For me, it was clear that the most spurious part of our hot week was underwear. Before the challenge, I felt that women’s underwear was simply a dress worn by women to show their partner. But my relationship with Ben is much deeper than the theater. In real life – in our lives – sex is not a performance, and temptation shouldn’t require clothes. After all, we’ve always had amazing sex, no underwear.

Feeling very guilty and tearful, I clumsily rushed out of my jumpsuit, back to my PJ shorts and vest, and folded into the fetal position beside my bed. “I’m not mad at you,” Ben said. “I just need to digest it.”

On the last official evening of my challenge, I felt particularly conflicted. I have become fond of wearing luxurious pajamas. It was dressed in a boudoir and slept on the bed. It felt very elegant and gave me more confidence in my body. But I’m afraid I ruined my underwear for Ben.
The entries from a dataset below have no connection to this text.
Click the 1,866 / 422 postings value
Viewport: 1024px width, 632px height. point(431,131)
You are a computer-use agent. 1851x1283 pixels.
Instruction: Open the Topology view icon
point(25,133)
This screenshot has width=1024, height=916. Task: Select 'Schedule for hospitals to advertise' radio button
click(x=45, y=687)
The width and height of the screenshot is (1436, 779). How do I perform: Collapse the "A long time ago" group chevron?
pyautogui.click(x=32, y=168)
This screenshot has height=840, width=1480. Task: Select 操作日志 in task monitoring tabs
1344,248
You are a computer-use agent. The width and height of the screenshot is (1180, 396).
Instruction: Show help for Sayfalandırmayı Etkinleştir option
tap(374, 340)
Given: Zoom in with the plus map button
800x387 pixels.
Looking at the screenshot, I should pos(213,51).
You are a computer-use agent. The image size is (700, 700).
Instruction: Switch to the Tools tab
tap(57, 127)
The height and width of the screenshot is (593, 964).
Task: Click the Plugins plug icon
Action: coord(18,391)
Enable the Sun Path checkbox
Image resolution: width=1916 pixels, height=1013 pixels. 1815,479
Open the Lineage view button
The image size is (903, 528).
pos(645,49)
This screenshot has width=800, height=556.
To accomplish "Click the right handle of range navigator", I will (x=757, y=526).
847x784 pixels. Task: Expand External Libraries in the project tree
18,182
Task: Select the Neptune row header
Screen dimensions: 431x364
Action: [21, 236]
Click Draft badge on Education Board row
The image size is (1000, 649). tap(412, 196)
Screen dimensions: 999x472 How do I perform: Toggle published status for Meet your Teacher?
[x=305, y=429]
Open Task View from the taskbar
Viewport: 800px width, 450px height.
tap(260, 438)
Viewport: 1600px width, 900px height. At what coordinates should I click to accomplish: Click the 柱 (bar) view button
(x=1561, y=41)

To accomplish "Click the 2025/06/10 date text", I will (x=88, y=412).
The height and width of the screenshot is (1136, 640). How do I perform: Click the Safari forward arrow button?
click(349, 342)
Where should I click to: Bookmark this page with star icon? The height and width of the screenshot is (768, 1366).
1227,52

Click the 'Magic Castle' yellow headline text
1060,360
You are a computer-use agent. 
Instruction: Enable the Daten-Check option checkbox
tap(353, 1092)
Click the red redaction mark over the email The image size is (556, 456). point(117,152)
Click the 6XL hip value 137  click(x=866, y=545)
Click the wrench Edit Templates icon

Eventually, I decided to say the fuck. When I started thinking about Ben’s challenge, I knew I was the one who got the most out of it. The short six night shorts make me feel comfortable, in my skin and in my bed. In addition, I feel that it’s easy to slip on any old PJ. So I picked out a clipping tank and picked out my underwear from my collection. They are sexy but full coverage, so I don’t feel like I’m trying too hard.

“I wear this because I feel good, so you know,” I told Ben when I entered the bedroom.

“You look great,” he said. “Come here. Then he picked up the cover and let me climb to the bed next to him.

We had amazing sex that night. Now he has betrayed him, and for the sake of dressing up, I’m going to keep my new things in the regular rotation of PJ – but not just for Ben. In order to me.